Dedoose Analyze Workspace Mixed Methods Chart Menu Analyze img 2

It is also worth noting that a number of the charts, tables, and plots will appear in multiple sets within the ‘Chart Selector’ depending on the aspects of the database being represented in the visual. For example, the ‘Excerpts Per Document’ chart will appear in both the ‘Document Charts’ and ‘Excerpts Charts’ folders.

Analysis Charts, Tables, and Plots

The Dedoose Analyze Workspace offers a wide variety of data visualizations. These visualizations can be used to examine the general nature of your data, understand how the code system has been applied to the qualitative content, and expose patterns of variation in the qualitative data and coding activity across sub-groups. The visuals can be exported to facilitate the presentation of research findings, and as filters or windows to drill deeper into findings. These charts, tables, and plots are designed to be as informative, intuitive, and transparent as possible. They can be used in numerous combinations and be flexibly adapted to address particular research questions. Finally, most visuals have a variety of options that will be found in upper right corner of display, so look for icons to swap display format, expand view, export, include sub-code count …


Fundamental to all aspects of the Dedoose design is transparency. Our goal is to ensure that all users can quickly learn to navigate smoothly throughout Dedoose and easily access the features, input data, manipulation, and analysis tasks. Noteworthy is that in the Analysis Center and throughout Dedoose, every bar, slice of pie, bubble, and cell in a table is ‘HOT,’ i.e. dynamically linked to the underlying qualitative data. One click on the aspect of the visual will pull up the associated qualitative content being represented by the bar/slice/bubble/cell. From there you can explore further to more deeply understand the nature of the qualitative content or export for use in a manuscript or presentation preparation.
______
• Instructions
A: According to the Dedoose Analyze Workspace text, which two folders in the 'Chart Selector' contain the 'Excerpts Per Document' chart?
B: Write a continuation of the text about the Dedoose Analyze Workspace, picking up after its final sentence.
These lines come from a different source than the text about the Dedoose Analyze Workspace.

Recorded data
______
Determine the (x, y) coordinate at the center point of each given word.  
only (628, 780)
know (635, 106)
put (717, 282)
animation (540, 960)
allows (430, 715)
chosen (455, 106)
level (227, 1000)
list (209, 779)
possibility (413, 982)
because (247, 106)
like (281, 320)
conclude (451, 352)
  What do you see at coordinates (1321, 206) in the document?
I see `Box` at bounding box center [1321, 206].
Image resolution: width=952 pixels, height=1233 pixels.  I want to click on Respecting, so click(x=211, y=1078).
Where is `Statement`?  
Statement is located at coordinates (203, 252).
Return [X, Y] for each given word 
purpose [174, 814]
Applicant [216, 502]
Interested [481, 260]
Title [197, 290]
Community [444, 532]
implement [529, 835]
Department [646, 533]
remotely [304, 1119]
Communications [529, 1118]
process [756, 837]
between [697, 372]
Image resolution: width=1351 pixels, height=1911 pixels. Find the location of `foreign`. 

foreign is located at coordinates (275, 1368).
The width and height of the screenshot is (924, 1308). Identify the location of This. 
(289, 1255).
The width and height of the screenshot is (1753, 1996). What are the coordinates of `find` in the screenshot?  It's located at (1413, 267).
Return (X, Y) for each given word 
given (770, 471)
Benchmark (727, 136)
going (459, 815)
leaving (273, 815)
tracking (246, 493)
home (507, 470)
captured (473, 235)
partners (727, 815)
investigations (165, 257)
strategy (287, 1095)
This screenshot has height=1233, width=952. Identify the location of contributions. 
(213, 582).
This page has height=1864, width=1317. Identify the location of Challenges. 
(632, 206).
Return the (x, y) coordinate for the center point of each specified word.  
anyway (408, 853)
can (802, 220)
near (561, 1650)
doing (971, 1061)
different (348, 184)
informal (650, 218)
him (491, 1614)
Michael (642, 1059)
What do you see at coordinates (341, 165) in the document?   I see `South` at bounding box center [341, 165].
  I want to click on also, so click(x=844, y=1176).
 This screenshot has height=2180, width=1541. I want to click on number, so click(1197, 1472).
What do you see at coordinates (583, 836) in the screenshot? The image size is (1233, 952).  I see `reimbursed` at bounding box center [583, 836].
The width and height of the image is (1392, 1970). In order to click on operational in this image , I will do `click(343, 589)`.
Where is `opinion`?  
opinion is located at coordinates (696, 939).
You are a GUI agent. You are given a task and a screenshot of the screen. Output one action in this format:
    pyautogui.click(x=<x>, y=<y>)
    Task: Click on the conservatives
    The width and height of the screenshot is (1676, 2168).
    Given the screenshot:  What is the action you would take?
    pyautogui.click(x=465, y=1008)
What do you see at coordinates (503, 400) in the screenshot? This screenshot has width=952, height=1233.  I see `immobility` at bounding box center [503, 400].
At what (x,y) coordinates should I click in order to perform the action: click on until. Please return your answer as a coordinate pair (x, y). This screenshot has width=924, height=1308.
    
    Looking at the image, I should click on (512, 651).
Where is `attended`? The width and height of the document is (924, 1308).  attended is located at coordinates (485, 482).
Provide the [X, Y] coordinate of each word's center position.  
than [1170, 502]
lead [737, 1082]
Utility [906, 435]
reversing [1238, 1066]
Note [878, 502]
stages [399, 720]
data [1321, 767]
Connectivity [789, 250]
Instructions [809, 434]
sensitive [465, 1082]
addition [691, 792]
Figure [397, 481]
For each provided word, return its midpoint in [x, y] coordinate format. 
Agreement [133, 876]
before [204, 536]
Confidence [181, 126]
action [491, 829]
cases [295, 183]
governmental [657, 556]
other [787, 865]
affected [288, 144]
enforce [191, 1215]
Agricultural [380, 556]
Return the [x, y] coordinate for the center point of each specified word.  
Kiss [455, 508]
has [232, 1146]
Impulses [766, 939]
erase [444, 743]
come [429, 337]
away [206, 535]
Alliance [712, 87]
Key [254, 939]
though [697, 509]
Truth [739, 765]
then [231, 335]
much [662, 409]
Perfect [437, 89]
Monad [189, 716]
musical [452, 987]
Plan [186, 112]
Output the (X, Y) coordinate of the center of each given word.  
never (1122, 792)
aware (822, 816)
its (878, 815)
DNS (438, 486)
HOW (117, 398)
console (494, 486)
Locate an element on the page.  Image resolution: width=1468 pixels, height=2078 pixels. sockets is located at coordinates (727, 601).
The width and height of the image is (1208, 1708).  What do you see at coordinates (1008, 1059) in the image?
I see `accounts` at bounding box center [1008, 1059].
______
• Results for the exercise
A: It appears in both the 'Document Charts' and 'Excerpts Charts' folders.

B:
Chart Expansion and Export

Throughout Dedoose, there are two common controls in the panel header for exporting and viewing the chart in full screen:

  • Clicking the 'Full Screen' button expands the chart for easier viewing
  • Clicking the 'Export' button prepares a MS Excel file with the bar charts, tables, or plots and activates prompts to download and save the file on your local computer - just follow the prompts and you’ve got an Excel version of the chart and all underlying data for further analysis or presentation.

Introduction to Dedoose Charts, Tables, and Plots

Again, while a number of the data visualizations will appear in multiple sets within the ‘Chart Selector,’ we introduce the key types here before moving on to a more detailed description of what can be found within each of the charts/tables/plots.

Frequency Charts

The charts in this screen shot represent the relative number of excerpts that have been created within each media file. As a reminder, each bar in this display is ‘hot’ and a simple click will immediately pull up and present the underlying excerpts to facilitate interpretation of the graphical image.

Example: Excerpt Count x Media Chart Analyze img 3

Frequency Tables This next screen shot is an example of one of the many Dedoose frequency tables. This table presents the frequency with which each code (columns) has been applied to an excerpt in each media file (rows).

Example: Code Application Chart Analyze img 4

Tables like these are useful in visualizing how a code system has been applied across media files/data. While it may seem easy to recall the pattern in coded content by case, remembering interview #1 after working with interviews #2 to #10 is very difficult. Moreover, team members cannot be familiar with the work done by others. Emerging patterns in how a code system has been applied can play an important role in data analysis and interpretation. It is under these circumstances where presentations of data as in this Code by Document table can be illuminating. Remember, clicking a cell in the table will pull up the underlying content for further consideration and the totals row and column allow for pulling up batches of excerpts by media or code. Also, note that frequency is mapped to the color spectrum—reds being more frequent and blues less—so your eye will quickly move to where the action is taking place. Patterns here can help see how the conceptual framework you have represented in your code/tag system has been applied to (or mapped onto) your source data.

Descriptor Ratios

Descriptor ratio charts present the relative numbers of each sub-group for each of a project’s list-type (categorical) descriptor fields. These visualizations facilitate an understanding of variation within a project sample and can serve as filters or windows on the data provided by a particular sub-group for segmentation or sub-group specific analysis.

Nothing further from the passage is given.